13 February 2009

Stories for the newly hearing impaired

Well folks, it's Friday morning, which means it's time for me to grab my ear plugs and head down to the library for M-'s story time, where we all get to huddle on the outskirts of the crowd gathered in relative safety about 15 feet away from the (very nice) ringleader herself.

The first week, a few of the other 2-year-olds understandably plopped themselves down right up front when things started, but, being creatures who act on instinct at all times without care for others' feelings, they unsubtley hit the deck when the volume dial broke off at 11 and didn't let up.

It came right as I was wondering how they could take it while I was struggling all the way in the back of the tragically tiny room-- all three kids simultaneously threw themselves backwards (in that way little kids do) outside the blast radius of this woman's voice.

Every week since then, that radius has been marked out by a field 2-3 cushions deep, which this lady must lay out in the vain hope that she's offering plenty of room and comfort to that one special boy --half deaf in his one functioning ear-- who will drift in from one of the nearby parks, as foretold in the prophecy, beckoned to the library by the siren song of a children's book read at a volume that finally allows him to turn off his hearing aid.*

Lest you think she's just one of those rare perky people who's raring to go first thing every morning, I assure you she is far from it. Rather, I believe she simply has to keep shouting as loudly as possible in an effort to keep herself awake, or possibly not dead. Kind of like that stupid Jason Statham movie Crank.

I'm thinking of asking the police department if they might be able to rig up their speed-monitoring trailer to instead measure decibels, so I could drag it into the back of the room like a scoreboard. I might be able to make some side money** wagering on this...

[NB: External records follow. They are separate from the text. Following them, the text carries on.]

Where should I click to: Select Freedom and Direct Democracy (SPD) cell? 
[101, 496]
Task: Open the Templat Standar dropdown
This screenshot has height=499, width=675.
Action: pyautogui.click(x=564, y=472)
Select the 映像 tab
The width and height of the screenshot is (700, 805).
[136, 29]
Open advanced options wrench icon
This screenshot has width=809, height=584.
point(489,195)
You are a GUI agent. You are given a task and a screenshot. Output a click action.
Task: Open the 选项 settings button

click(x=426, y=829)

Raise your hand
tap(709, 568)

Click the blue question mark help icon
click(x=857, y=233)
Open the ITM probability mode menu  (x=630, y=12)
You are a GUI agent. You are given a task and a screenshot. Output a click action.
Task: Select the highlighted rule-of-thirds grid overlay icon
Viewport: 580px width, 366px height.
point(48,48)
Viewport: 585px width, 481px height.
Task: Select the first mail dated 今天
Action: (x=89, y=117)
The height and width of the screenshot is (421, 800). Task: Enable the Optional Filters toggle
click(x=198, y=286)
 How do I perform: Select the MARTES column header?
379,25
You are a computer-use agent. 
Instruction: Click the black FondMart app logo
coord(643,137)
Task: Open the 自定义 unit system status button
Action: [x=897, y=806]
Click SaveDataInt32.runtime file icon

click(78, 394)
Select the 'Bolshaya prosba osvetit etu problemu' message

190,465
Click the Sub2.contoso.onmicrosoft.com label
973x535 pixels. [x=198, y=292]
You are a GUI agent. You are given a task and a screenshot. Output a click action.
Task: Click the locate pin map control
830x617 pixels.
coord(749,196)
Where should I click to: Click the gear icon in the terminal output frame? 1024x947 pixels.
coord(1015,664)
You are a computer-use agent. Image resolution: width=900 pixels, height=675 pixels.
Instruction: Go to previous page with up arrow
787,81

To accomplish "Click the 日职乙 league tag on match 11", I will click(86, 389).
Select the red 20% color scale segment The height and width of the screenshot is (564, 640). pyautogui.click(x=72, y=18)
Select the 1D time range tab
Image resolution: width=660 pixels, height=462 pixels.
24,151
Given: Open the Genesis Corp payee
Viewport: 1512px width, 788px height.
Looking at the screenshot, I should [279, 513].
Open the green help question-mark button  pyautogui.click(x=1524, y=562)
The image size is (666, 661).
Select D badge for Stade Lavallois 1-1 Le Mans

Hopefully I can make enough to cover the ear surgeries.



* And then ask her if she might speak just a little more softly.

** By side money, of course, I mean my only money.

15 comments:

Kat said...

Maybe she has just had entirely too much coffee.

unmitigated me said...

That's how Husband talks. All the time. 19-year-old-Daughter inherited this trait.

Anonymous said...

Ah, so this is why you want that check, huh!?

Mrs. B. Roth said...

My mother has this trait, this utter lack of volume control or even awareness (she lives with us). Also, she seems to be incapable of softly closing cupboard doors (boom, bang, slam). I can't tell you how happy I am when she finally walks out the door to go to work in the mornings - of course, the kids are usually woken up by her unnecessarily vocal conversations with the kitties (because everyone know cats are telepathic) and door slamming ... at least the kids respect mommy enough to use soft voices early in the morning... (*whisper* mom i poopy!)

Anonymous said...

Is there a reverse megaphone which dampens the sound? Or could she pass out earplugs at the start of each session?

Jenny Grace said...

Is she old? Not to cast aspersions on the elderly but, well, is she REALLY old?

Kim said...

Okay, this had me laughing enough to de-lurk. Very funny and, tragically, very relatable.

Renee said...

I think you should anonymously send her a picture of that one guy sitting in his chair being blasted by the sound of his powerful speakers. It's subtle.

Anonymous said...

I was under the impression that at the interview for library workers, they automatically tested for quality of "inside voice" and possibly even issued a bark collar for trainees. Apparently I was wrong.

Kori said...

Laughing out loud at Andrea's comment!

Anonymous said...

off to the thesaurus to find another word for hysterical...

ok, this is the best i could come up with..that's uproarious.

and get this. the thesaurus says that amuzing AND side-splitting are synonyms for hysterical. am i the only one that thinks..FAIL??

i would much rather be hysterical (like this story) than amuzing (like this comment - hopefully).

Leslie said...

Wow. Things I don't miss about the toddler years. Story hour. It makes sex the the basement seem so much more palatable.

Not.

Karen MEG said...

Librarians can be very scary people. We have one who has frighteningly poofy hair; my daughter turns on her heel and screams whenever she shows up at story time.

Anonymous said...

Public libraries give me the creeps. They smell and I'm pretty sure the librarians live in a small dungeon under all of the books. Great blog you have here. Keep up the good work.

-Jake

beth said...

Eh, what'd you say? I'm a little hard of hearing due to years of taking my kids for loud library readings!